Following the closure of three public footbridges at Cuckoos Hollow in Werrington, Peterborough City Council is releasing further details about why this decision was taken. 

The council announced on Friday that the bridges, adjacent to Baron Court, Lakeside and Welbourne, have deteriorated much more quickly than anticipated and are now posing a risk to public safety, resulting in a decision to close the structures for the foreseeable future.

Since this announcement, the council has received several questions from members of the public and would like to re-iterate that the decision was taken following independent advice, with the authority mindful of its duty of public safety.

The normal inspection regime for bridges is every two years and the last general inspection of the footbridges at Cuckoos Hollow identified signs of degradation. At this time, inspection frequency was increased and in the last three months this was increased further to weekly inspections.

The inspections identified rotting to the to the main structural members of the bridges, including the main longitudinal beams, transverse beams and the bracing timbers for the deck planks and the parapets. A reasonable amount of the deterioration has occurred on the underside of the structures, which is not visible from the bridge decks and the rotting has compromised the load carrying capacity of the bridges. Whilst it is evident that the structures currently have enough capacity to support their own weight, the rotting has impaired their ability to support pedestrian loading.

Cllr Gavin Elsey, Cabinet Member for Infrastructure, Environment and Climate Change, said: “The level of deterioration currently exceeds any margin of safety that would have been incorporated in the original bridge design. This will eventually mean that the structures have insufficient capacity to carry the loads applied to it, creating a risk of collapse.

“The bridges are now at the point where they are presenting an unreasonable public health and safety risk, hence why we took the decision to close them. It is not possible to say when a collapse might happen, however, given the rate of deterioration, our utmost priority is to maintain public safety and remove pedestrian access.”

The bridges had already been identified for replacement in the 2024/2025 financial year and early designs and construction surveys have already commenced.

The council is currently investigating options for temporary repairs that would allow the bridges to be used prior the installation of the new structures, however, the deterioration is significant in many areas and the cost of temporary repairs is likely to be prohibitive.

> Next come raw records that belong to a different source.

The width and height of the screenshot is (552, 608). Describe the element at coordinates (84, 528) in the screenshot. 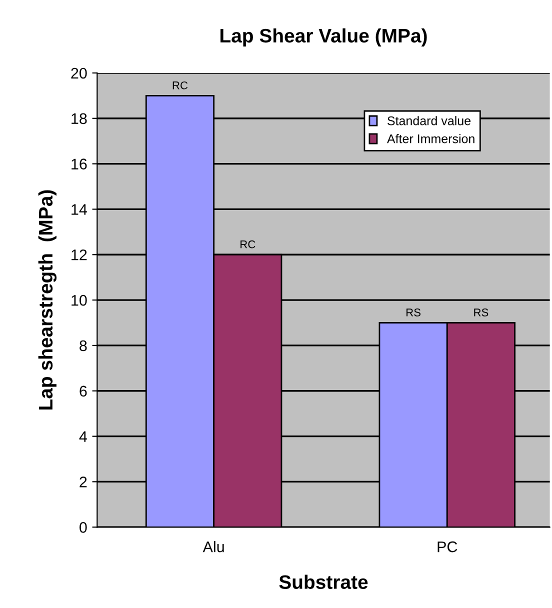

I see `y-tick-label: 0` at that location.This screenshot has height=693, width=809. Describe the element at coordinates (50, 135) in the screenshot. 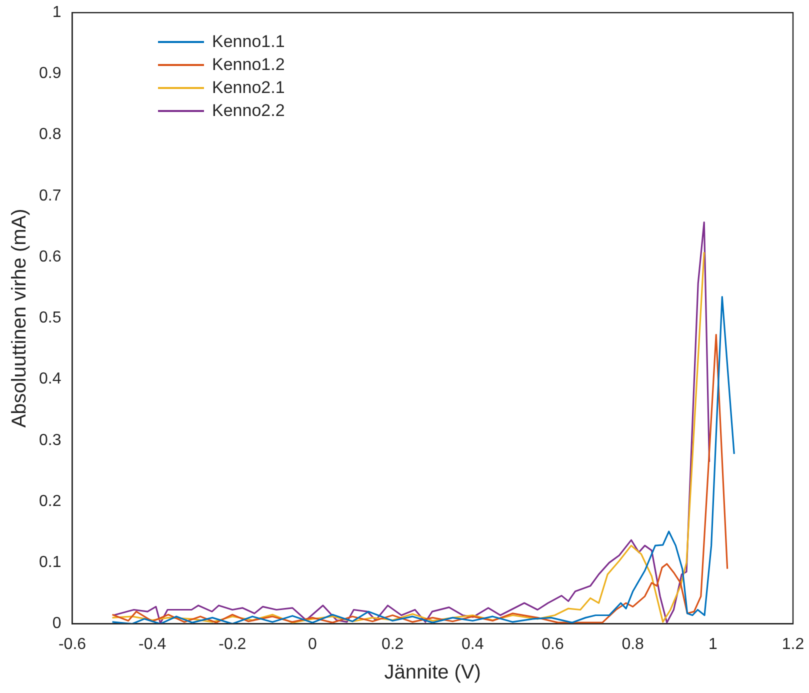

I see `y-tick-label: 0.8` at that location.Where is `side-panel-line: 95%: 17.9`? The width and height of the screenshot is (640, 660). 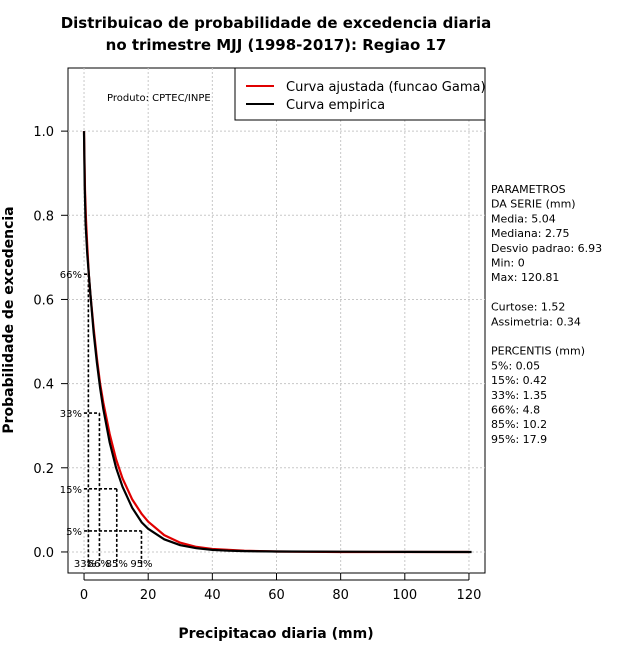
side-panel-line: 95%: 17.9 is located at coordinates (519, 440).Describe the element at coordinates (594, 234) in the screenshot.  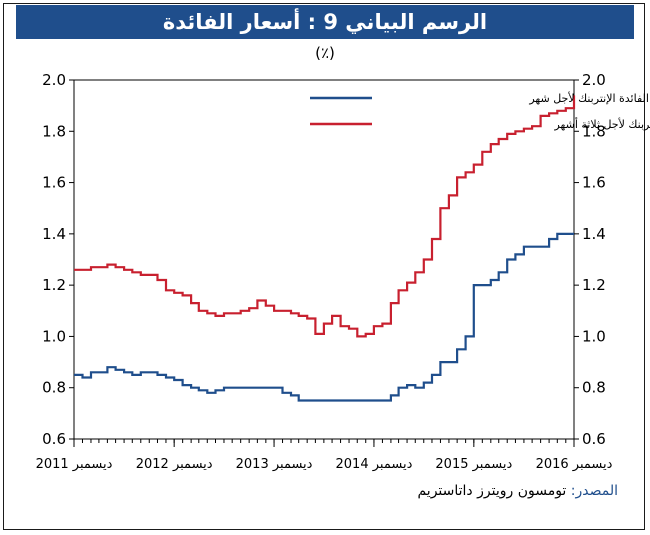
I see `y-tick-label-right: 1.4` at that location.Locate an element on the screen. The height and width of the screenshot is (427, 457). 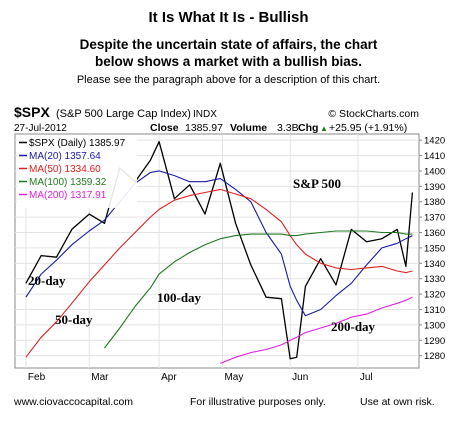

The replacement of the bridges is our highest priority and work programmes are being adjusted accordingly. The design of the new structures is reasonably well developed, and we anticipate the construction of the new structures will start in Summer/ Autumn 2024.

As the designs are not yet complete, we are unable to share any specific detail about the new structures at present. However, we can clarify that the new bridges will be wider than the current structures and improve accessibility for the users of Cuckoos Hollow.

Although it is not possible to open any of the bridges in their current condition, Cuckoos Hollow is still fully accessible by foot/bicycle and suitable alternative routes are available.